Car il s’agit bien d’une expérience à laquelle l’Odéon-Théâtre de l’Europe nous convie, en ouverture de sa saison 2017-2018 aux Ateliers Berthier.
Timofeï Kouliabine, étoile montante de la mise en scène russe, directeur de la troupe du Théâtre de la “Torche rouge” de Novossibirsk, s’est lancé dans un projet aussi incroyable qu’innovant : monter « Les Trois Sœurs » en langue des signes.

Il a embarqué dans ce projet fou toute sa troupe de comédiens qui ont, pendant deux ans, appris à communiquer en langue des signes et à restituer la force du texte d’Anton Tchekhov. Le résultat est saisissant.
Devant nous va se jouer une pièce que l’on a sans doute déjà vue plusieurs fois auparavant, mais qui, aujourd’hui, dévoile, par la grâce du parti pris de Kouliabine, des nuances subtiles qui nous avaient peut-être échappé.

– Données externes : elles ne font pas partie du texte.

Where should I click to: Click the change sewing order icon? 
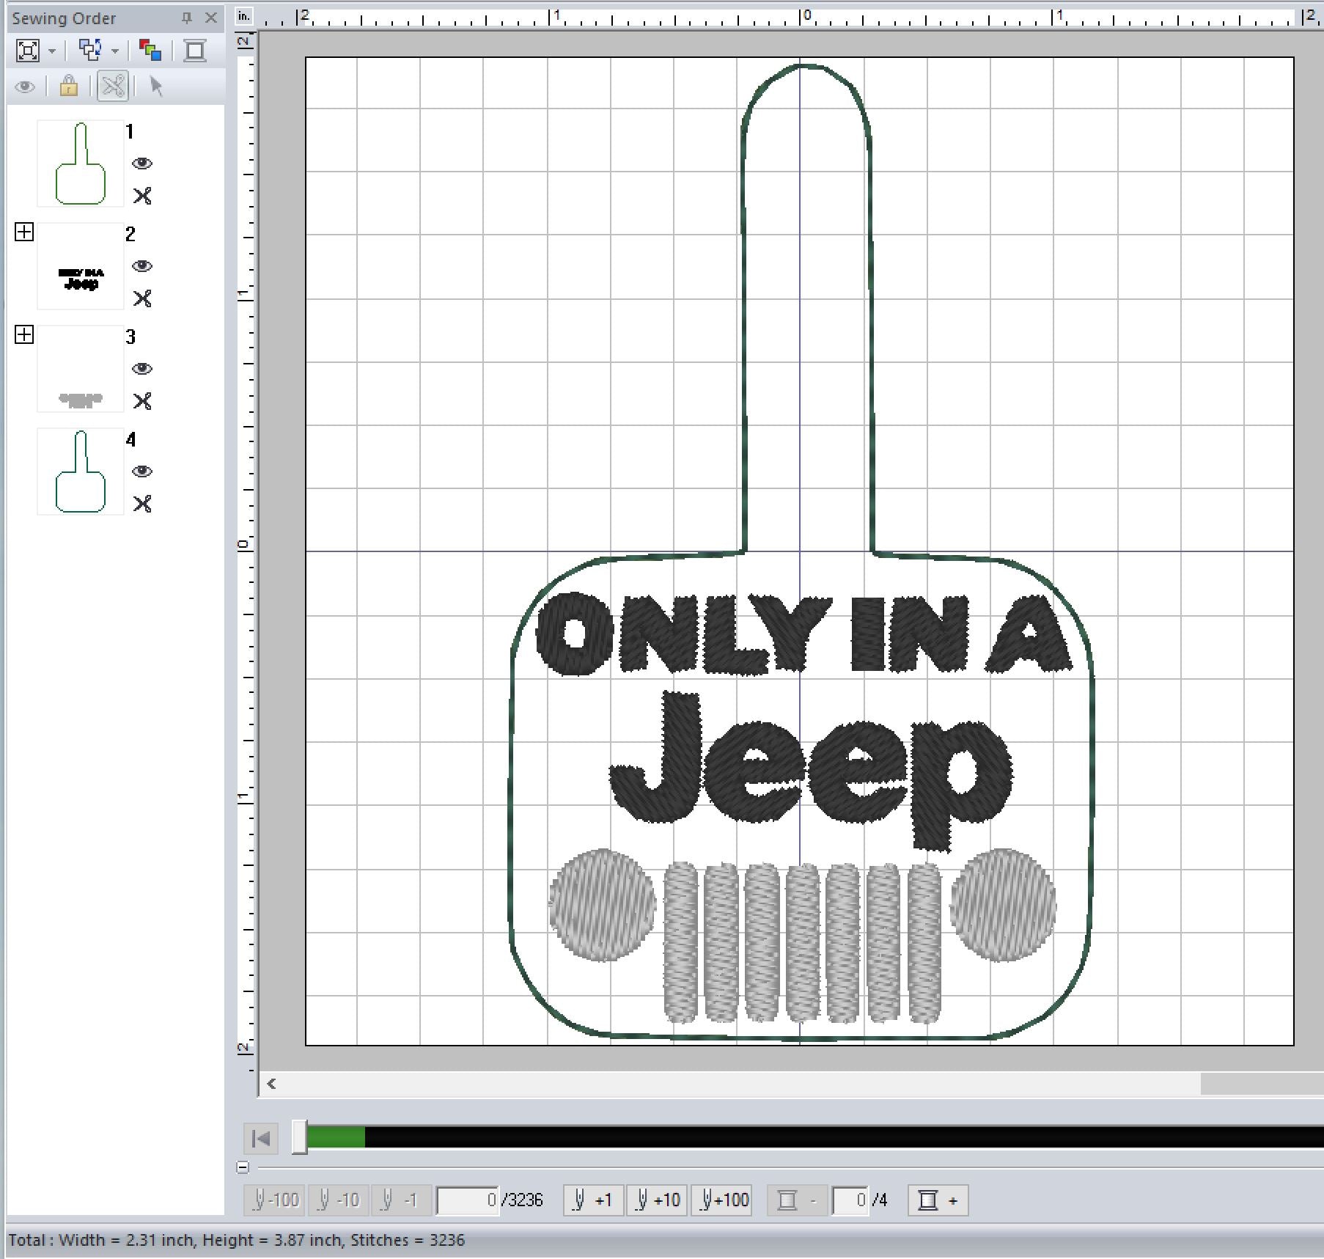click(x=90, y=51)
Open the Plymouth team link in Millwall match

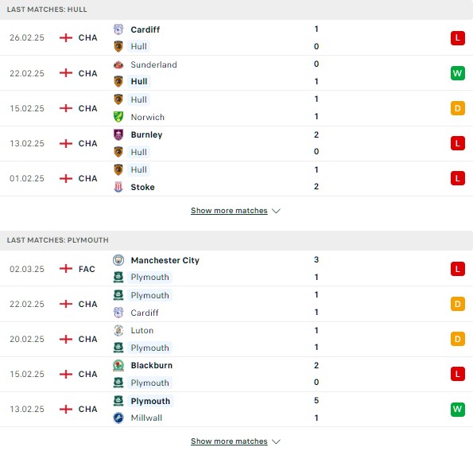[150, 401]
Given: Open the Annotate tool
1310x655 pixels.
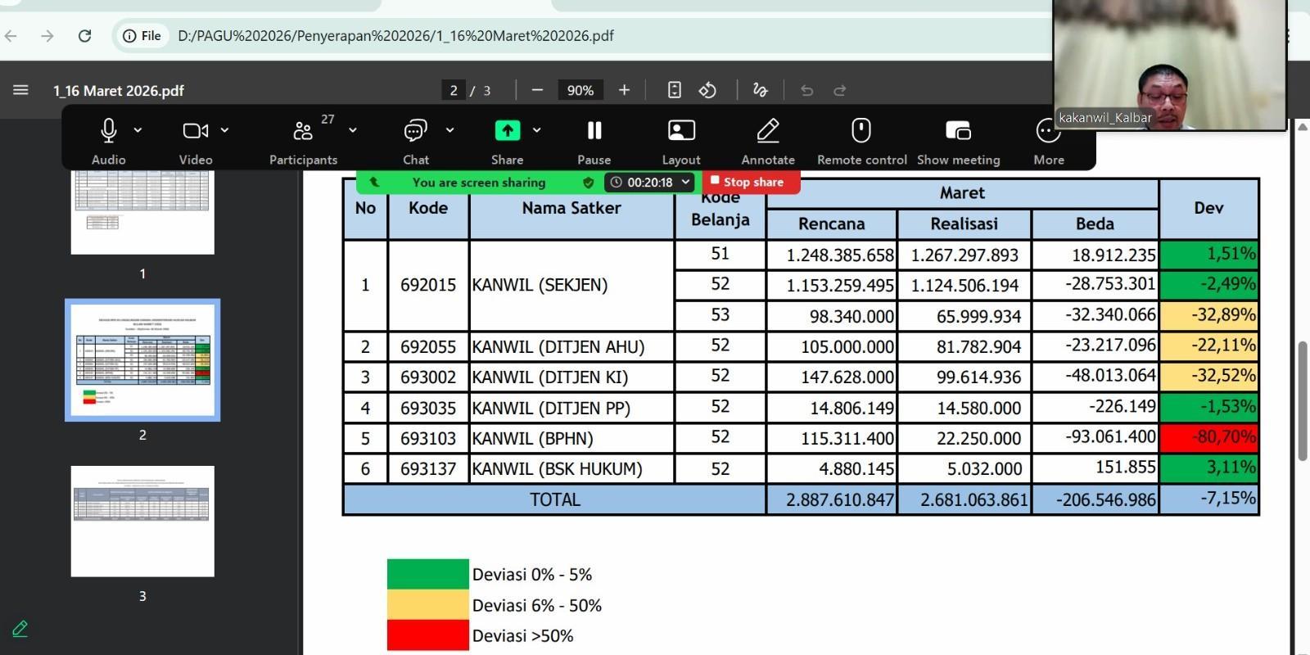Looking at the screenshot, I should 768,131.
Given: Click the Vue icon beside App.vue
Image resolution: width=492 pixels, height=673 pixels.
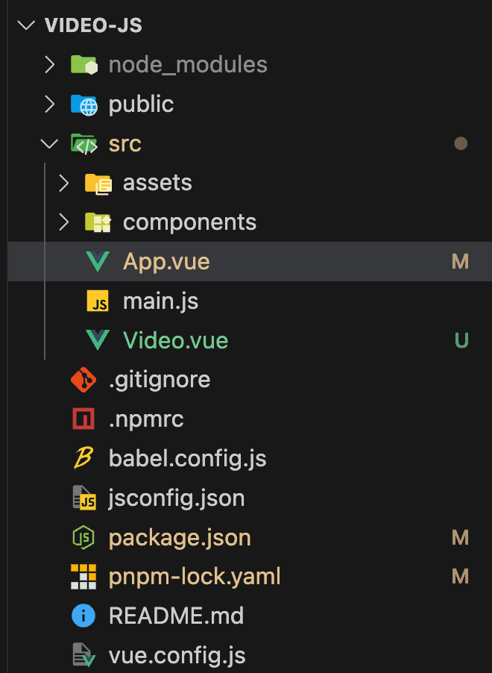Looking at the screenshot, I should pos(98,262).
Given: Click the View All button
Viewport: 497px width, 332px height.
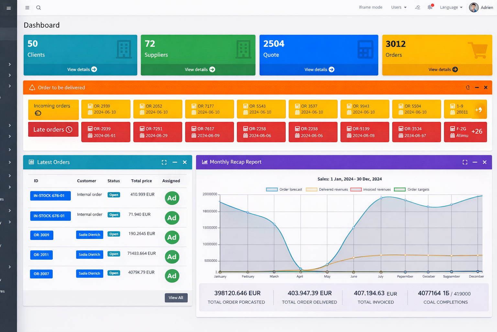Looking at the screenshot, I should tap(176, 298).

три сестры (Les trois soeurs) , Timofeï Kouliabine, Odéon-Théâtre de l'Europe, Ilia Mouzyko, Anton Voïnalovitch, Klavdia Katchoussova, Valeria Kroutchinina, Irina Krivonos, Daria Iemelianova, Linda Akhmetzianova, Denis Frank, Alexeï Mejov, Pavel Poliakov, Konstantin Télégine, Andreï Tchernykh, Sergeï Bogomolov, Sergeï Novikov, Ielena Drinevskaïa, Critique pianopanire@Victor Dmitriev 

On connait l’argument, simple, des « Trois Sœurs ».
Ces trois soeurs Prozorov, ce sont Olga, Macha et Irina. Elles partagent un appartement en pleine campagne, avec leur frère Andréï et son épouse Natalia. Elles rêvent toutes de repartir à Moscou. Olga, l’aînée, est célibataire et s’épuise en dispensant des cours au lycée voisin. Macha, la benjamine, est mariée à Kouguiline et voit l’arrivée du lieutenant-colonel Verchinine bouleverser sa vie. Irina, la cadette, n’a qu’une envie : rentrer à Moscou. Elle doit composer avec les nombreux prétendants qui la courtisent, dont le sarcastique capitaine Soliony.

On suit l’évolution de ce petit monde, dans la promiscuité du grand appartement que cette communauté partage, au gré des allers et venues des personnages, des peines et des émotions de chacun, des espoirs nourris et des exaltations de tous.
La petite musique tchekhovienne s’entend, paradoxalement, à merveille dans cette version en langue des signes. C’est là toute la magie de ce spectacle, qui nous permet “d’entendre” ce chef d’œuvre comme jamais auparavant.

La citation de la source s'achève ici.